--- START ---

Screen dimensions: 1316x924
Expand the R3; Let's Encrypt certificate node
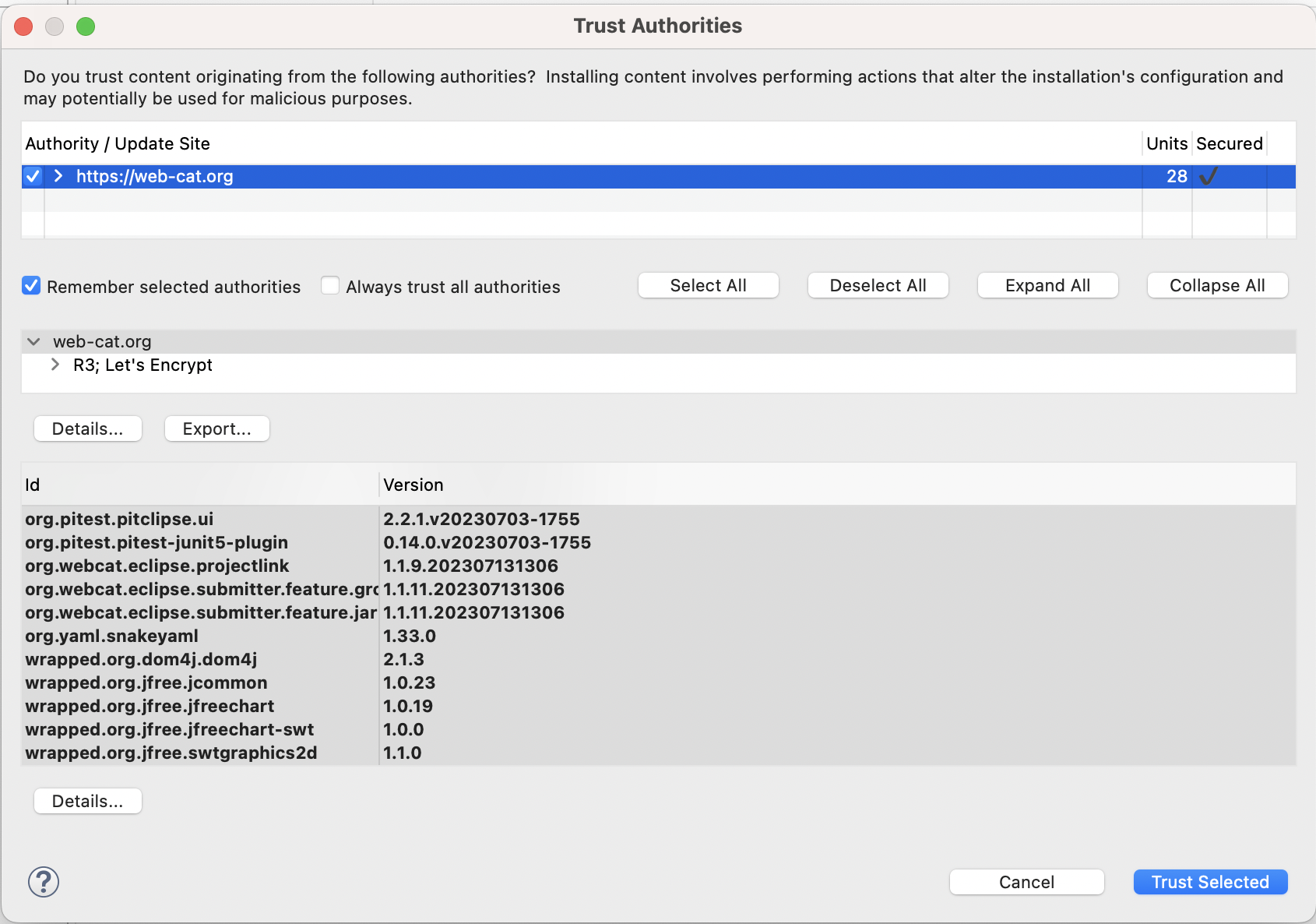point(55,365)
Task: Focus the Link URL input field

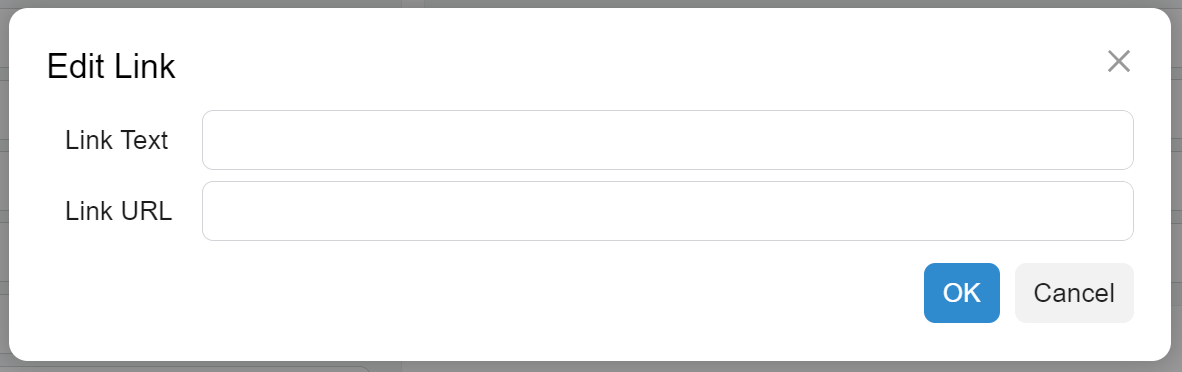Action: (x=668, y=211)
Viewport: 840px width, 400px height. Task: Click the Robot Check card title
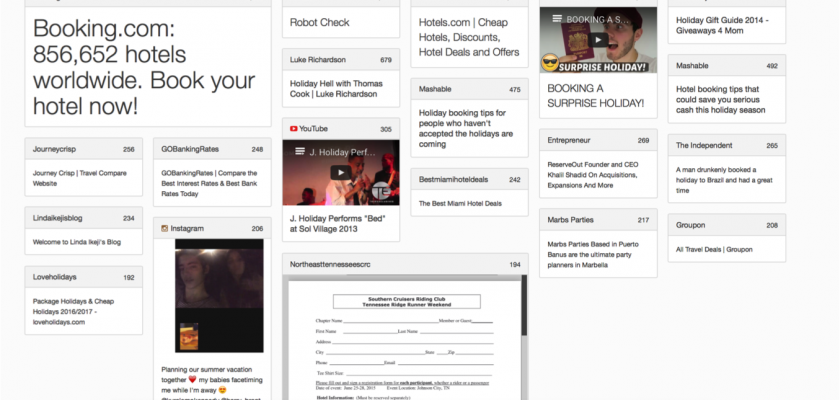[319, 22]
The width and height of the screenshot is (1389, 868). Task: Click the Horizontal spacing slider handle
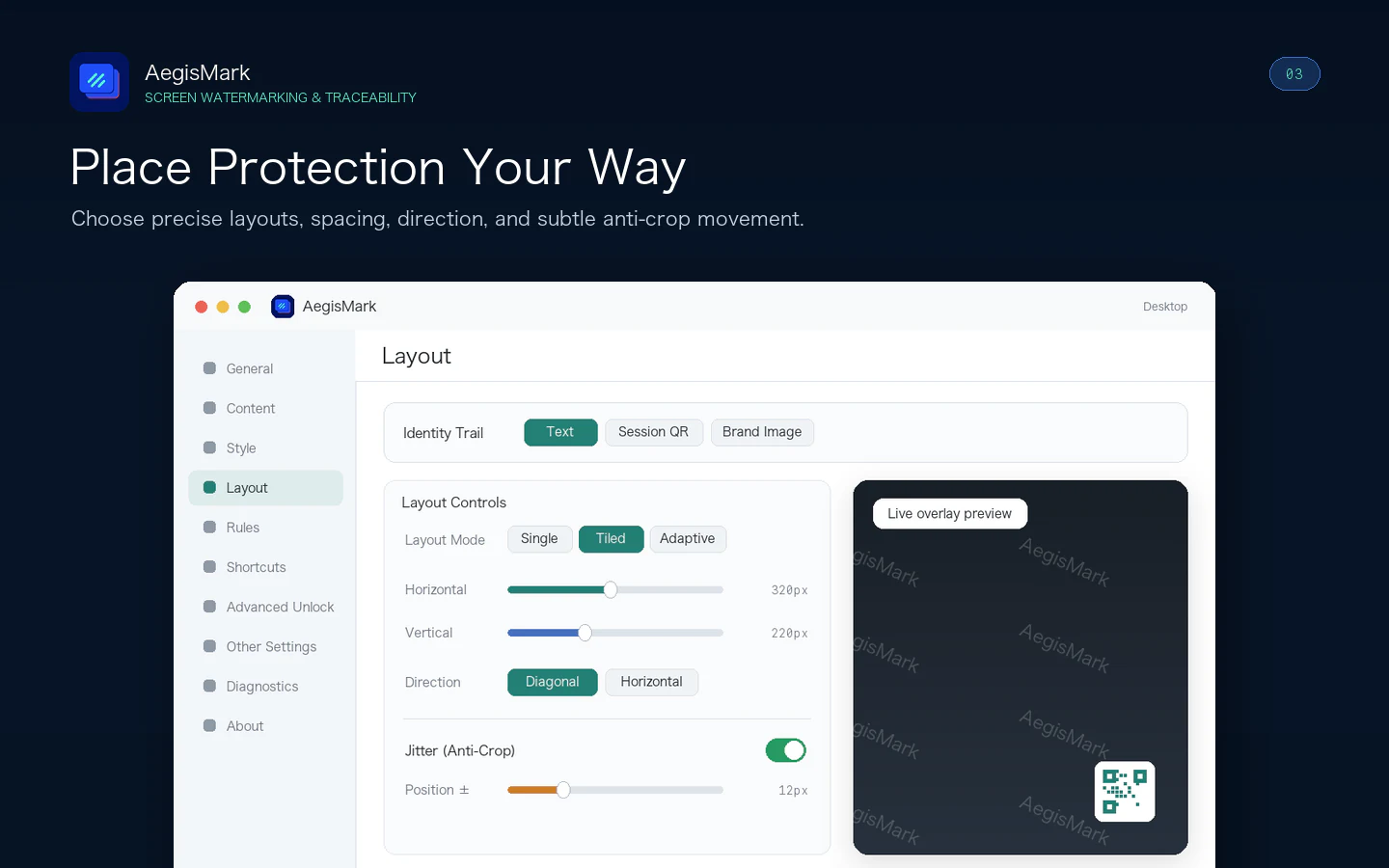coord(611,589)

--- END ---

* _Your objective_:
Print all of the data exactly, and do not carry over any pictures.

* _Solution_:
Screen dimensions: 1316x924
Expand the R3; Let's Encrypt certificate node
point(55,365)
Task: Focus the Link URL input field

Action: (x=668, y=211)
Viewport: 840px width, 400px height. Task: Click the Robot Check card title
[319, 22]
The width and height of the screenshot is (1389, 868). Task: Click the Horizontal spacing slider handle
coord(611,589)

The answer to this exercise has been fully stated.